Text section:
Before you do any DIY on your decking, you need to clean it first.

You can either do this using a chemical formula that quickly gets to work and doesn’t require too much work from you. But these cleaning solutions can be damaging to your plants so be sure to cover them up with some sort of plastic protection.

Alternatively, if you don’t want to use chemicals, a pressure washer, stiff wire brush and some elbow grease may be enough for accumulated dirt. However, we don’t recommend this method if you have mould as it can make the problem worse. You absolutely must treat and clean mould first.

Using a cleaning solution

1. Sweep the deck

Remove all the furniture and use a stiff wire brush to sweep away loose debris, leaves and dirt.

2. Protect the surrounding area

Cover your plants and grass to protect them from the cleaning solution.

3. Apply the decking cleaner

If you’ve got mould growing on your deck, some multi-purpose decking cleaners remove mould at the same time as cleaning your deck. It’s a quick way to take care of several problems and have your deck looking as good as new in no time.

Given information:

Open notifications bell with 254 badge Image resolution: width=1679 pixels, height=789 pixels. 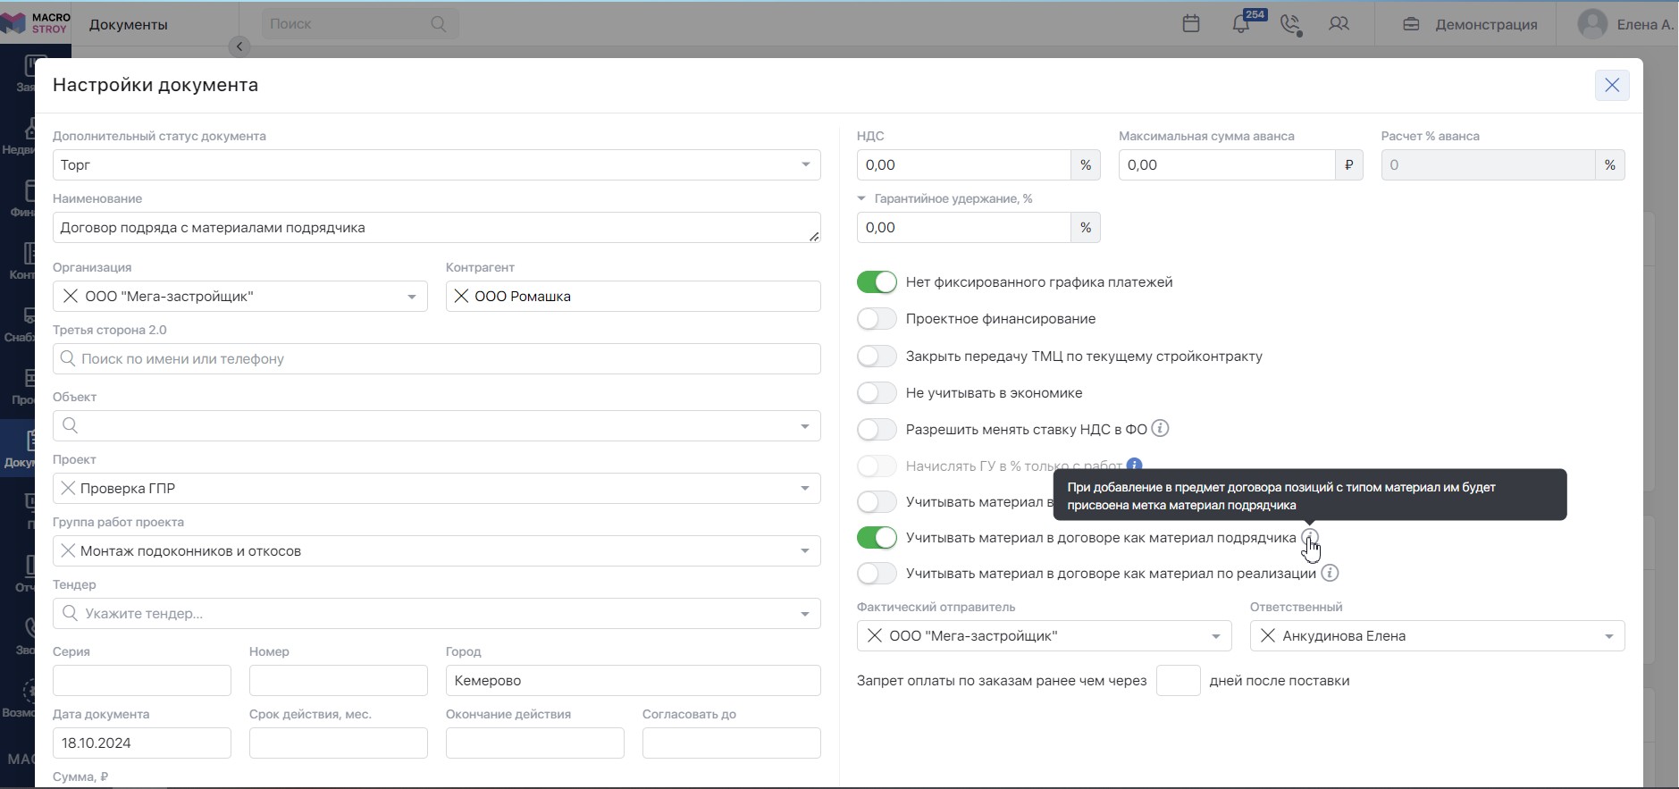pyautogui.click(x=1242, y=24)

Goal: Carry the text on cleaning decking forward from its last sentence. The listing was drawn from a separate source and is unrelated to the decking text.

Result:
If you’re not using one of our decking cleaners, always check the manufacturer’s instructions.

For our decking cleaner, apply it directly to the surface of your deck and scrub it in. Wait 15-20 minutes for it to get to work and then for the best results, use a pressure washer to wash off the cleaning solution. But if you don’t have a pressure washer, keep scrubbing and use a hose to wash it off.
Remove all the cleaning residue and your deck will be good as new.

Using a pressure washer

If you choose to clean your deck with only a pressure washer, you still need to sweep the deck and protect the surrounding area just to make sure nothing gets damaged.

Test the pressure washer on a hidden area first to make sure it doesn’t damage the decking.

Use as wide a nozzle as possible to evenly distribute the water pressure.

Hold the pressure washer about half a meter (two feet) above the deck to begin with. Hold the nozzle at an angle and move closer to the deck but no closer than 15-30cm as this can damage the surface.

Move the nozzle in sweeping motions starting at one end of your deck and going with the grain of the wood. Make sure the nozzle is constantly moving in a back and forth motion to ease the impact of the pressure.

You might need to keep scrubbing with a wire brush to get rid of the particularly stubborn sections.

Remember: If you have mould on your deck you have to treat and remove this first. Using a pressure washer runs the risk of spreading the spores and making it worse. Always treat mould first!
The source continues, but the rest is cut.